The best way to prepare before you get an editor is to join a writer’s group. There you will learn to accept constructive criticism, hone the editing part of your brain, and to distance yourself enough from your work to really see its flaws. You will also gain a small but insightful widow into how hard an editor’s job is, as they try to improve your work without putting you into floods of tears. A few tears are fine, floods of tears are not so good. But so you know you’re not alone, just know that editing is painful, and the odd tear along the way is expected and normal. You’re in good company, with just about every other writer around (except for the few rare exceptions who love editing – they have nerves of steel!).

For those writers who decide that indie publishing is for them, you can actually hire an editor to go through your work. is a great place to look, and it’s a site that brings writers, professional editors and book designers together. The one tip I’ve been told if you decide to get an editor from this site is to search for an editor that works in your genre, as they will be best placed to edit your work.

I’d also recommend watching Ellen Brock’s YouTube channel, just search Ellen Brock editor.

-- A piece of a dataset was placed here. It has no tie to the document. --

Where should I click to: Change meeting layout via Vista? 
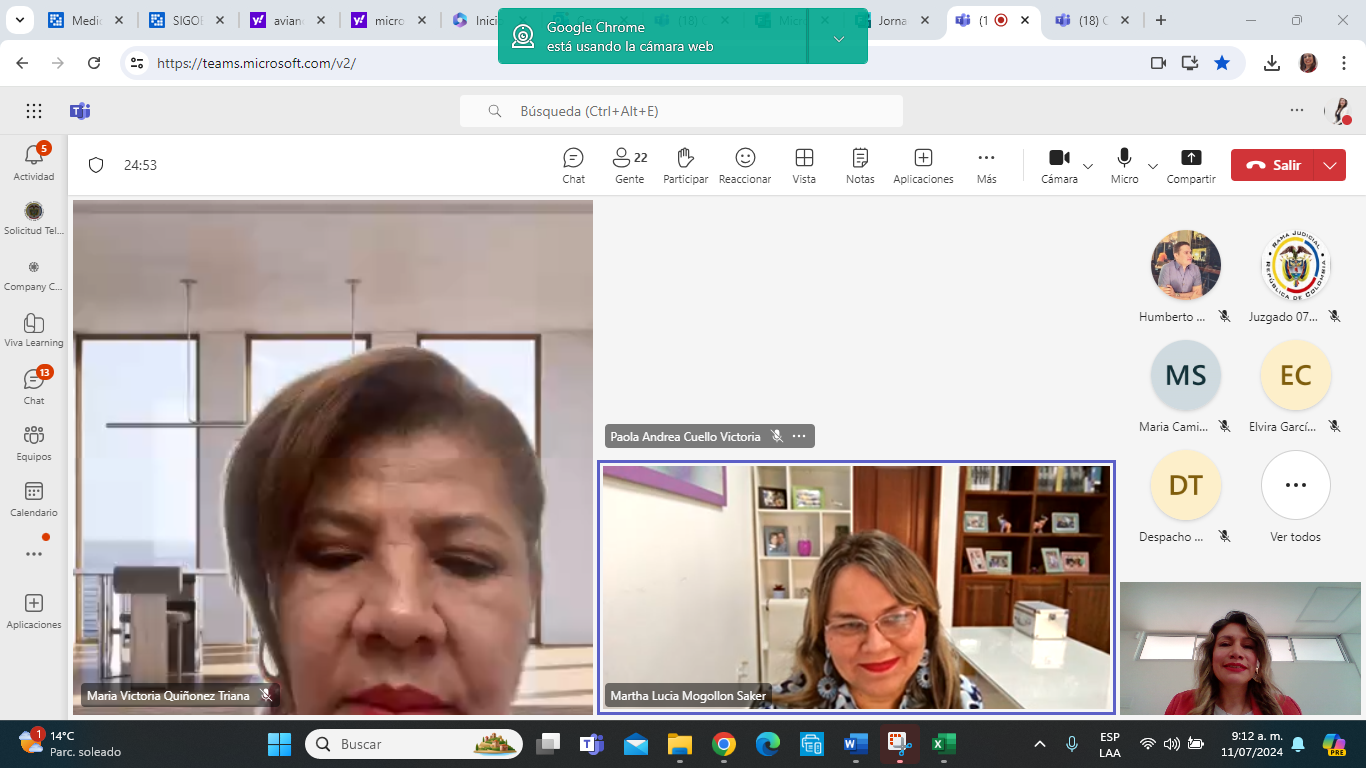tap(804, 165)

She is an editor who has kindly given up her time to film short 5-20 minute videos with tips on editing your work, improving your writing and there’s even advice on submission letters. So whatever stage you are at, there will be a video for you waiting.

Anyway, that’s it for now on editing. Good luck with the writing!

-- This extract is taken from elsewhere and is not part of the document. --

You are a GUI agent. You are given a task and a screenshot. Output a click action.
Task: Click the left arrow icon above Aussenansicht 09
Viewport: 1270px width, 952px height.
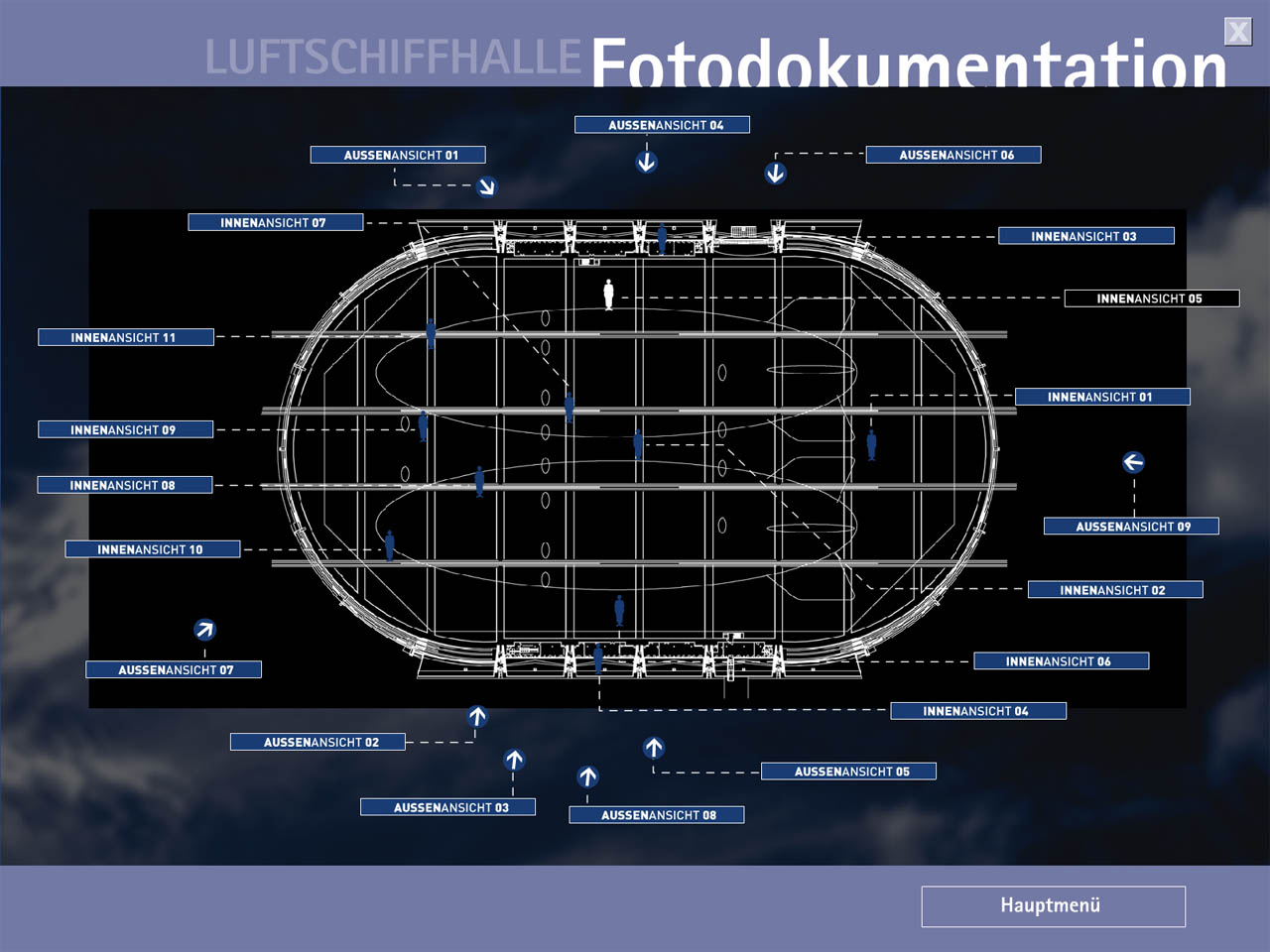click(1133, 462)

When writing a series my best advice is to start a character dossier immediately for each and every character. Even those ones who make a brief guest appearance. It can become quite a time sink trawling through your book trying to work out whether a character on the periphery has brown, hazel, green or blue eyes and their age!
Character dossiers are so handy, because if you’ve got writer’s block, it’s a great place to start to get the creative juices flowing again.
And it’s fun.
Creating characters from scratch is surely a writer’s chance at playing God and is a lot quicker and less expensive than creating actual humans (or so I’ve been told).
I have only just started comprehensive character dossiers, and I’m kicking myself that I didn’t do it at the start, when I could have just drip fed information into the document as the story grew.
It really helps you to breathe life into your characters, and although I originally scoffed when a friend told me he drew pictures of all of his characters, I now know where he was coming from.
It’s not procrastination. It’s creation. Or that’s what I keep telling myself whilst my word count remains stubbornly the same.

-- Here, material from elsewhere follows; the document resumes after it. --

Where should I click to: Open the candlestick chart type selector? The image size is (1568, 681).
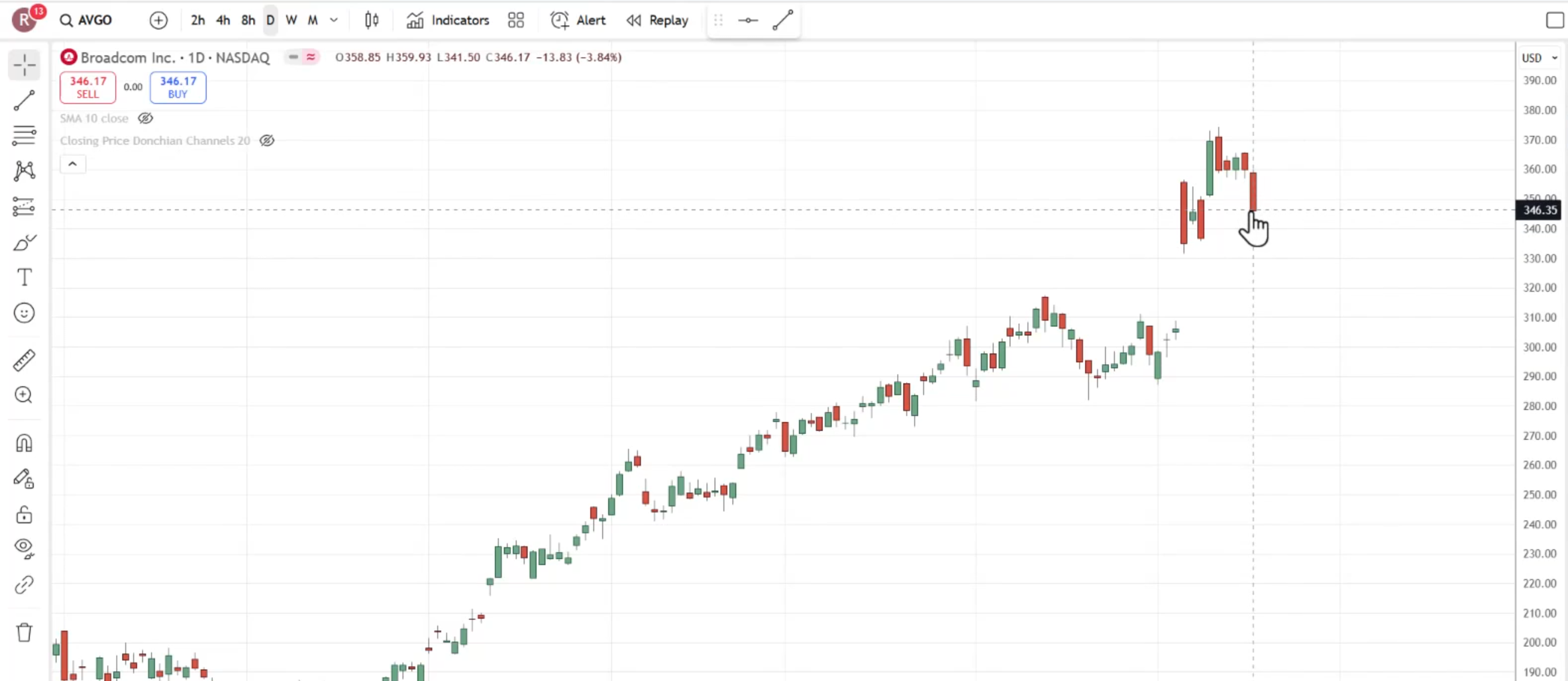(x=372, y=21)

Here is a tip for when you decide to start your second book. Whatever you do, don’t read incredible books like All the Light We Cannot See by Anthony Doerr, as they will leave you paralysed by feelings of inadequacy. These fantastic books are the sort of books that should be read when you are polishing your completed MS and you smugly think that it is done. Think again. You realise, after reading such titans, there is always more you can do and you throw yourself back into editing mode with keener eyes.

I am at that tricky stage where I am working on my debut, trying to make it the best that it can possibly be, whilst aware that the sequel isn’t going to write itself.  The age old dilemma, when to let the first book go and move onto the second. And is it possible to do both at the same time, an act of rubbing your tummy whilst patting your head?

Well, there’s only one way to find out in writing, and that is trying it for yourself (after trawling the internet for advice from other writers!). Writing is so idiosyncratic that even you won’t know what your method is until you’ve gone through a few attempts and finally, after much trial and error, settled on what works for you. But I guess that’s what makes writing so interesting, you are always learning on the job.

Good luck with the writing, and remember we’re all just making it up.


write-here-right-now-logo-awardIn April/May I went on a competition entering spree.

It meant pestering friends to proof read my entries and staying up until midnight to hit submit before the deadline bewitching hour hit!

I started thinking that I should be writing, rather than fiddling around with my first 3 chapters so that they were under 10,000 words. I was wrong. Entering competitions was precisely what I should be doing. They hone your editing skills, force you to look at your first three chapters like never before, (chapters you might not have looked at for months) and they give you enforced deadlines. It’s also a chance to take stock at how far you’ve come on your writing journey. You’re a real writer now, entering actual competitions!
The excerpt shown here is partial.